Reviews of RahXephon (2002) and related work
- Remake: RahXephon: Pluralitas Concentio (2003)
RahXephon (2002)
A boy in Tokyo, the last city on Earth, follows a mysterious girl to make a chain of startling discoveries, starting with a giant robot and the fact that his mother is inhuman.
SF drama with mecha action. It took me about a year to watch this, and I am not comfortable rating it as a result. The story becomes interesting despite its incoherent presentation, mainly because certain characters meet around episode 5. From there the scripting proceeds in skips and starts, often falling back on tropes like an insane commander and teenagers somehow working for a successor to the UN. The poetry is bad and the musical (Mu-sical?) schema glaringly artificial: the main rewards are visual. Director Izubuchi Yutaka normally works as a designer, and he puts in some excellent work here, with some pre-Columbian American inspiration.
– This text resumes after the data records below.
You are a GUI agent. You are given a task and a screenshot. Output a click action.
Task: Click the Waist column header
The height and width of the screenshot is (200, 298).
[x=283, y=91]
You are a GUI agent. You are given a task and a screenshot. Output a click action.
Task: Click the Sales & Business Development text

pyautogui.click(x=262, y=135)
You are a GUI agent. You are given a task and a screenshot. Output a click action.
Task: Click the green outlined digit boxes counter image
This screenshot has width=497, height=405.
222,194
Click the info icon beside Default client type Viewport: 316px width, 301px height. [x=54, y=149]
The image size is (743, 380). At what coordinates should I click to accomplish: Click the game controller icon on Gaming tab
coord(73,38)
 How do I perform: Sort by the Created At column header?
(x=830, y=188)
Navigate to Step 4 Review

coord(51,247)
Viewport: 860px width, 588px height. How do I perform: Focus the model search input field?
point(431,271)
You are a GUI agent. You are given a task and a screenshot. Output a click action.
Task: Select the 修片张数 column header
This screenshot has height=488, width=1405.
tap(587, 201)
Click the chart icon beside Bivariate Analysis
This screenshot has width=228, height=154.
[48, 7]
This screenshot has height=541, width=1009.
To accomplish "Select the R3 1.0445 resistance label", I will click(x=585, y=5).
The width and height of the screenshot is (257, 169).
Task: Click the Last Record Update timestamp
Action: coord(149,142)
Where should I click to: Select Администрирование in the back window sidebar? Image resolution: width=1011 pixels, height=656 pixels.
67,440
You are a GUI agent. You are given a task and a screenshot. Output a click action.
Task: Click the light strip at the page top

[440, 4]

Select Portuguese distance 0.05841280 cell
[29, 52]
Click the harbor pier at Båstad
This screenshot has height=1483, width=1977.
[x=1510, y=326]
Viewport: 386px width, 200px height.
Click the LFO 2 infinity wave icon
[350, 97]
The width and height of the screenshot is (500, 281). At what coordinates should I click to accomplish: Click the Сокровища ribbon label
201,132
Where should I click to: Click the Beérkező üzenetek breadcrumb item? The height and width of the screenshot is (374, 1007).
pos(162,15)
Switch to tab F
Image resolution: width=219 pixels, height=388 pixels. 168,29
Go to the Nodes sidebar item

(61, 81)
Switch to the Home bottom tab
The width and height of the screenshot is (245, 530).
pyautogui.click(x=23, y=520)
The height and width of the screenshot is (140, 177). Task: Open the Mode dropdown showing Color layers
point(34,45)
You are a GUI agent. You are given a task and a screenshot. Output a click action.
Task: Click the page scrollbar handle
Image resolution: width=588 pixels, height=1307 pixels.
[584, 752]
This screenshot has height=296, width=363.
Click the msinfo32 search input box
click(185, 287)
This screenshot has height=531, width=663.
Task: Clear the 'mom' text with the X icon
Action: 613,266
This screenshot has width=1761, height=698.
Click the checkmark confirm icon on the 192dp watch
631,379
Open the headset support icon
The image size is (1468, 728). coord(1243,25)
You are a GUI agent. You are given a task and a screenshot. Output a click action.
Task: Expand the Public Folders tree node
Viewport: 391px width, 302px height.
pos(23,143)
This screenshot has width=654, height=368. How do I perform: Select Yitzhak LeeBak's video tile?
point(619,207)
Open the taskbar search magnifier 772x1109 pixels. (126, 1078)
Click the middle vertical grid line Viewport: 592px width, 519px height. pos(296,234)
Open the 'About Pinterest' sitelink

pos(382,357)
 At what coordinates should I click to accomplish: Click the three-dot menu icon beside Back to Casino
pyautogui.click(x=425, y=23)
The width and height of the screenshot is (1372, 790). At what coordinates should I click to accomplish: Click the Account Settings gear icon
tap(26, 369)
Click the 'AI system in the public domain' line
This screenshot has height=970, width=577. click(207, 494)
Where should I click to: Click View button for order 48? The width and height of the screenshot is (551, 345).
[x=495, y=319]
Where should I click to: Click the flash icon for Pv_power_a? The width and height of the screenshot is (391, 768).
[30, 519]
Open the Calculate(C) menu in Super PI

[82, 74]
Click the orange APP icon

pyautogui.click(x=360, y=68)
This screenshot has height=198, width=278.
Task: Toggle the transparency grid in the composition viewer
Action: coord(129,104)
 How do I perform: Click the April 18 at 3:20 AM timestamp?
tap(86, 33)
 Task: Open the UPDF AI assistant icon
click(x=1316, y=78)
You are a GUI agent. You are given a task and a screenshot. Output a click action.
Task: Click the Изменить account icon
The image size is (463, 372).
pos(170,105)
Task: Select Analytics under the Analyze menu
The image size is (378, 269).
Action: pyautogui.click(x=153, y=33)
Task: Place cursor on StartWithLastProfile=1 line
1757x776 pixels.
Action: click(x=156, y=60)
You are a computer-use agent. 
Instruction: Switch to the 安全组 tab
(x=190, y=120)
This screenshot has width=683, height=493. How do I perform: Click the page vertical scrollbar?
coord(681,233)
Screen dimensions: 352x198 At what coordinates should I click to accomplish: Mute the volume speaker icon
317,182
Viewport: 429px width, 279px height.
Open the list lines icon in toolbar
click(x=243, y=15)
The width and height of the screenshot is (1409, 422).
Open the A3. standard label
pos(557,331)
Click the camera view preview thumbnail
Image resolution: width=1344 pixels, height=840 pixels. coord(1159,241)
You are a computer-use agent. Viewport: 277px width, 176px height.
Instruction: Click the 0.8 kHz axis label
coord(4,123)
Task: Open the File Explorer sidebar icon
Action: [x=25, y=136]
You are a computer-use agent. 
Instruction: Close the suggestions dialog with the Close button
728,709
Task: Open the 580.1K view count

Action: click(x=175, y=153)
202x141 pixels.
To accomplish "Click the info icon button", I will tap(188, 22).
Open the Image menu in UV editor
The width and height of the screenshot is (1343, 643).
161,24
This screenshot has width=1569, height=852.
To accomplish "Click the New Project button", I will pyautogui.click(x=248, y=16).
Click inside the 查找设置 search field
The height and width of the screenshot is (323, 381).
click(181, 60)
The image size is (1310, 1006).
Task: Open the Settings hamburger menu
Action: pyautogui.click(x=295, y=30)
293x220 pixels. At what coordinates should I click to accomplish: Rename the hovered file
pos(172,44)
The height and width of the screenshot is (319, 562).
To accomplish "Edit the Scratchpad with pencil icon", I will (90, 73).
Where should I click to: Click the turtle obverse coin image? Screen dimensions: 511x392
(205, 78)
RahXephon is a serious attempt to outdo Neon Genesis Evangelion (1995). It succeeds in one small part: it’s more smoothly composed, being written ahead of time. Relatedly, it’s dry. Izubuchi is less daring and creative than Anno, and intentionally less funny. The only memorable comedic moments are in a special episode describing the distant past. Next to NGE, RahXephon has a stronger focus on cute girls and alien visuals. The protagonist is more of an idealized everyman than Shinji, yet the romantic situations are less plausible than Eva’s, resulting in a chilly melodrama as opposed to Eva’s heady Sturm und Drang.
References here: SSSS Gridman (2018).
moving picture Japanese production animation mecha fiction series
‣ RahXephon: Pluralitas Concentio (2003)
This functioned decently as a highlight reel some 7 years after I saw the original. The slightly amateurish direction is exaggerated by the heavy cuts.